Exercise brief
Rewrite the rows from the start of the records through the line containing "Click the Website", replacing "magnifier" with "magnifying glass" and leaving everything else unchanged.

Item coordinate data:
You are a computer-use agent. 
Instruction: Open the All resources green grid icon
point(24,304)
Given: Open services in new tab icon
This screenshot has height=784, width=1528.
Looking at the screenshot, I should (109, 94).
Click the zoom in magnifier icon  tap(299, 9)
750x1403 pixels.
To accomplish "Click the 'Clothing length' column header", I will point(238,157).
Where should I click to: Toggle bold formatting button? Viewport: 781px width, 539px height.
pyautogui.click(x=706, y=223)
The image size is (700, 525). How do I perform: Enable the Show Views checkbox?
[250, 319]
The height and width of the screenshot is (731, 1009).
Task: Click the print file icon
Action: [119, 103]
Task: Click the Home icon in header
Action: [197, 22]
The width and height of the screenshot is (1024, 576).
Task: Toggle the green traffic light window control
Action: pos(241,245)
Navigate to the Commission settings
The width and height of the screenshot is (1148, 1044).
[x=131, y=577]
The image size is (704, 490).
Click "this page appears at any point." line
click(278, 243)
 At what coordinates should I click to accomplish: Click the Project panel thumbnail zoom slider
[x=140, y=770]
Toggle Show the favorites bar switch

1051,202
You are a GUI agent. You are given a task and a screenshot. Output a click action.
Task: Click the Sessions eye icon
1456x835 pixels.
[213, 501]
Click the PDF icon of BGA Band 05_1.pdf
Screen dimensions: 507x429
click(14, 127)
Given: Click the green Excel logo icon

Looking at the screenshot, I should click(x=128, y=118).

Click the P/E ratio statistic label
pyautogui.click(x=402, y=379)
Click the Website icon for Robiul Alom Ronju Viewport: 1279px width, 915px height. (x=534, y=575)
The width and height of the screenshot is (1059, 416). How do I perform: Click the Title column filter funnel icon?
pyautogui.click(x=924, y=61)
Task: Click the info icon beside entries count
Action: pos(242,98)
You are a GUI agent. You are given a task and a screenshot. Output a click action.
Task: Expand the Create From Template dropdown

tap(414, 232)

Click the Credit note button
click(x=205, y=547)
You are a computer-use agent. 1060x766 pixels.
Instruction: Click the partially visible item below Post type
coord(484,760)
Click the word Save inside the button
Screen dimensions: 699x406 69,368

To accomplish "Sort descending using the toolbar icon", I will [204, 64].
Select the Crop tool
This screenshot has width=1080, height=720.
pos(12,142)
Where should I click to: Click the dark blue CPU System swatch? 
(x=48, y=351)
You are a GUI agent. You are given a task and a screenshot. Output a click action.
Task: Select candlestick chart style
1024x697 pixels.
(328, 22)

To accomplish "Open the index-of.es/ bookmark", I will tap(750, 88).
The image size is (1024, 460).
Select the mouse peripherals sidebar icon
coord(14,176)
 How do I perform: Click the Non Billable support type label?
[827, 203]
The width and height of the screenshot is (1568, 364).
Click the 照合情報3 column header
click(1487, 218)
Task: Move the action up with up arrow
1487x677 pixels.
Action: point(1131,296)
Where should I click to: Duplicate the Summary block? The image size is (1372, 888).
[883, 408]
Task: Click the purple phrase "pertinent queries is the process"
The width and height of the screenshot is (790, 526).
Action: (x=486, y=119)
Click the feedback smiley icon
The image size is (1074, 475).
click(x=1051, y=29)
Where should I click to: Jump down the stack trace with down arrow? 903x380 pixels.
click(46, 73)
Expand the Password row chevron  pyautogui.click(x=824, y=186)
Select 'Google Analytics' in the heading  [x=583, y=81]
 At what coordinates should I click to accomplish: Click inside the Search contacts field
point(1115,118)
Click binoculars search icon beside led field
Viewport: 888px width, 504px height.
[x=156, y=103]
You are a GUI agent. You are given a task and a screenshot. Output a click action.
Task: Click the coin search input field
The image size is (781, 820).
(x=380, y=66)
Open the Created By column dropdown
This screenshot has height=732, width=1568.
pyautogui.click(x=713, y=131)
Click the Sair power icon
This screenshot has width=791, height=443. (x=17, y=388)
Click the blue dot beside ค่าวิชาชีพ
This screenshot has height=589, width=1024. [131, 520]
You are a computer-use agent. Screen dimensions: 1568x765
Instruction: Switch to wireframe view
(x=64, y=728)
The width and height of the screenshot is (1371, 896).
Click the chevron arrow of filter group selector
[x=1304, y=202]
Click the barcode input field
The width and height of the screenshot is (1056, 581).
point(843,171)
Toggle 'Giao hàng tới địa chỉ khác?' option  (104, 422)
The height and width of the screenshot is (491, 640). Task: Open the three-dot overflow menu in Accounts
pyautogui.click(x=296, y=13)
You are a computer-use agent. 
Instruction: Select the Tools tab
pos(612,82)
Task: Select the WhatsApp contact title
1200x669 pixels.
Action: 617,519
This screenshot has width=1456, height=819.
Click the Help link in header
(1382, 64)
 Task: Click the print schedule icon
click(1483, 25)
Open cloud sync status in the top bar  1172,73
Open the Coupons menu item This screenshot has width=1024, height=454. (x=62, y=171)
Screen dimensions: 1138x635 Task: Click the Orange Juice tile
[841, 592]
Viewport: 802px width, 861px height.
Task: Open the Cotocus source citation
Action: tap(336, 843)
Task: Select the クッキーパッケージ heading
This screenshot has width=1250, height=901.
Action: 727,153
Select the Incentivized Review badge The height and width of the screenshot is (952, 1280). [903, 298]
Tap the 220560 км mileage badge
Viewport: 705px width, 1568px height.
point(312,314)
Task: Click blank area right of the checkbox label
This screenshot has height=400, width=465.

Result for this task
You are a computer-use agent. 
Instruction: Open the All resources green grid icon
point(24,304)
Given: Open services in new tab icon
This screenshot has height=784, width=1528.
Looking at the screenshot, I should (109, 94).
Click the zoom in magnifying glass icon  tap(299, 9)
750x1403 pixels.
To accomplish "Click the 'Clothing length' column header", I will point(238,157).
Where should I click to: Toggle bold formatting button? Viewport: 781px width, 539px height.
pyautogui.click(x=706, y=223)
The image size is (700, 525). How do I perform: Enable the Show Views checkbox?
[250, 319]
The height and width of the screenshot is (731, 1009).
Task: Click the print file icon
Action: [119, 103]
Task: Click the Home icon in header
Action: [197, 22]
The width and height of the screenshot is (1024, 576).
Task: Toggle the green traffic light window control
Action: pos(241,245)
Navigate to the Commission settings
The width and height of the screenshot is (1148, 1044).
[x=131, y=577]
The image size is (704, 490).
Click "this page appears at any point." line
click(278, 243)
 At what coordinates should I click to accomplish: Click the Project panel thumbnail zoom slider
[x=140, y=770]
Toggle Show the favorites bar switch

1051,202
You are a GUI agent. You are given a task and a screenshot. Output a click action.
Task: Click the Sessions eye icon
1456x835 pixels.
[213, 501]
Click the PDF icon of BGA Band 05_1.pdf
Screen dimensions: 507x429
click(14, 127)
Given: Click the green Excel logo icon

Looking at the screenshot, I should click(x=128, y=118).

Click the P/E ratio statistic label
pyautogui.click(x=402, y=379)
Click the Website icon for Robiul Alom Ronju Viewport: 1279px width, 915px height. (x=534, y=575)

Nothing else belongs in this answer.